My hon. Friend is right to highlight the importance of work to people who have previously been locked out of employment opportunities. We have many schemes, but Disability Confident is a very good example of how we can work with employers to deliver sustained employment opportunities for people with disabilities. The Government are doing additional work on a wide-ranging employer strategy, working with employers specifically to establish how we can address the disability employment gap and how they can give people with disabilities more structured and sustained employment opportunities.
It is important to recognise that the changes in employment and support allowance and universal credit work together, and cannot be dealt with in isolation. We have invested a significant amount in universal credit to ensure that we keep people connected and engaged with the labour market from the outset of their claims. Unlike those claiming employment and support allowance, universal credit claimants with a health condition or disability are offered labour market support, when that is appropriate, at the very start of their claim. That helps them to remain closer to the labour market, even if they are not immediately able to return to work. It also provides them with employment support, advice or training to get back into work, which, in the long run, will help them to obtain jobs.

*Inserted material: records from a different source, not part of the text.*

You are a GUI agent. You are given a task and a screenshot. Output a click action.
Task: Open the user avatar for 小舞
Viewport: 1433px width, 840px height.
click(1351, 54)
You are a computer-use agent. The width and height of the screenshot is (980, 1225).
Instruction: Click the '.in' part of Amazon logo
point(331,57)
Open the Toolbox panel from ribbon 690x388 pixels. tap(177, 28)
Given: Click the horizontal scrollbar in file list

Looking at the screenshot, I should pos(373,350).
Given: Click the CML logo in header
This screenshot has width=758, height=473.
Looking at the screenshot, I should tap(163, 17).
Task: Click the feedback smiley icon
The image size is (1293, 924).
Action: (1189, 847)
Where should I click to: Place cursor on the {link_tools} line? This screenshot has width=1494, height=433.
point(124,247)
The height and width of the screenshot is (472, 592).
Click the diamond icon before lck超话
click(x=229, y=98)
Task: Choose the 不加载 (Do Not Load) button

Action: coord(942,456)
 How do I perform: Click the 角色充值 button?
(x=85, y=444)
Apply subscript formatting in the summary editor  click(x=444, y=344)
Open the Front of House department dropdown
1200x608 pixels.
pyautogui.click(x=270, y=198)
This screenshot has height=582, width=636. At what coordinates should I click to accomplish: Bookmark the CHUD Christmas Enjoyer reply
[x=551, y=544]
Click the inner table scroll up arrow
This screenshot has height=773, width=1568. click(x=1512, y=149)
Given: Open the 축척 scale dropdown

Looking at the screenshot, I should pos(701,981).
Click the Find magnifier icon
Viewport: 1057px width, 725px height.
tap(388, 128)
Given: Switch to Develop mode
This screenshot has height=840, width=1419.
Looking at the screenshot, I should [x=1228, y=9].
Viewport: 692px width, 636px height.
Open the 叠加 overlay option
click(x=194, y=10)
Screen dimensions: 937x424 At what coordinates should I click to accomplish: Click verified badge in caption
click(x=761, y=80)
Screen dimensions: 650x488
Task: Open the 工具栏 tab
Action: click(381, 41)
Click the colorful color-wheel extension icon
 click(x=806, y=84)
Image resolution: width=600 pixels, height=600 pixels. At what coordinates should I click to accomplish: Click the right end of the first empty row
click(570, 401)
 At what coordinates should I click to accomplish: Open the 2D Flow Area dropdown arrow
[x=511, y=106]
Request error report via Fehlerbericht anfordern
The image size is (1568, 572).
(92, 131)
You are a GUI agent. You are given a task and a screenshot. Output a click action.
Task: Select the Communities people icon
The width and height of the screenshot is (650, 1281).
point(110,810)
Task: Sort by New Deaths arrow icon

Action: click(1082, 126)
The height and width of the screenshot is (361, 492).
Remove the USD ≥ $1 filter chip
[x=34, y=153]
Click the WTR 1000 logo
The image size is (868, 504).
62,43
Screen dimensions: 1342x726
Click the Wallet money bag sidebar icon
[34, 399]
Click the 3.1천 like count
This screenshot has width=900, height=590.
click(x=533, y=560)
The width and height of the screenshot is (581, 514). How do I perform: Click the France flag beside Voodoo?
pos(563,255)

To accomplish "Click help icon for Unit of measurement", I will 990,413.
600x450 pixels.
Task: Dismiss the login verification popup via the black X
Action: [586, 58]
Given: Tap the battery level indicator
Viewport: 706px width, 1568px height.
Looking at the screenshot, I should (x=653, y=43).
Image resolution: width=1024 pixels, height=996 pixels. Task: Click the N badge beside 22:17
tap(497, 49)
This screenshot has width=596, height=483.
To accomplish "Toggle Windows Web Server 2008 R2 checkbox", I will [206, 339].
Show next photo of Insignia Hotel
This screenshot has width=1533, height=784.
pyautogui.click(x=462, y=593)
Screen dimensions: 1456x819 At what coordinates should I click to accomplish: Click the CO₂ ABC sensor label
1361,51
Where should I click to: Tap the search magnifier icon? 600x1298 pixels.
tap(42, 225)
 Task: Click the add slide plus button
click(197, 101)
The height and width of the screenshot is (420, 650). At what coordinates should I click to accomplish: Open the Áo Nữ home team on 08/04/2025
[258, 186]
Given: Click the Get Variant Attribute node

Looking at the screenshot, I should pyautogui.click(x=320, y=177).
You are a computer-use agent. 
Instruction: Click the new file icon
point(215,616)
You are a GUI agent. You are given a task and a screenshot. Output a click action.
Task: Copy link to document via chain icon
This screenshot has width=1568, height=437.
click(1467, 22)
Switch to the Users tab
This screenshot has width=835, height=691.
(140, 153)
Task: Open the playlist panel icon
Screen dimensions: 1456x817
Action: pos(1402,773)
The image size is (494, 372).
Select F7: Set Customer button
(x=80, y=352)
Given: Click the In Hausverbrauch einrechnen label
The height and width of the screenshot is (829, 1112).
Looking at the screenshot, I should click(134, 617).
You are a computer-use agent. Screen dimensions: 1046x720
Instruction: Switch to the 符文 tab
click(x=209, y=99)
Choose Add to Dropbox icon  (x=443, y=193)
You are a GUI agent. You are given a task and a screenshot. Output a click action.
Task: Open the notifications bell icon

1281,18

I stress that this change does not affect those in the ESA support group or the universal credit equivalent. It also does not affect the premiums that form part of income- related ESA. Moreover, existing ESA claimants will not be affected. There will be no cash losers, and the policy applies only to those who apply for ESA and subsequently enter the WRAG from April 2017. We also aim to protect those who move off ESA to try to work. Those who were receiving the component returns to ESA within 12 weeks because they could not cope with work will be able to reclaim ESA and receive the component again. Hopefully, that will help to dispel the myth that everyone who is currently in the work-related activity group will be affected by the change. Universal credit works in a different way from ESA, but we aim to put similar protections in place.
This reform is a first and necessary step towards a wider reform package. In the autumn statement, my right hon. Friend the Chancellor announced that the Government would publish a White Paper this year that would set out our plans to improve support for people with health conditions and disabilities to further reduce the disability employment gap and promote integration across health and employment. That will include exploring the roles of employers.
Clauses 13 and 14, together with the additional practical support announced in the Budget, will provide the right support and incentives to help people with limited
capability for work move closer to the labour market and, when ready, into work. In the light of those arguments, I hope that Members will feel able to support the Government.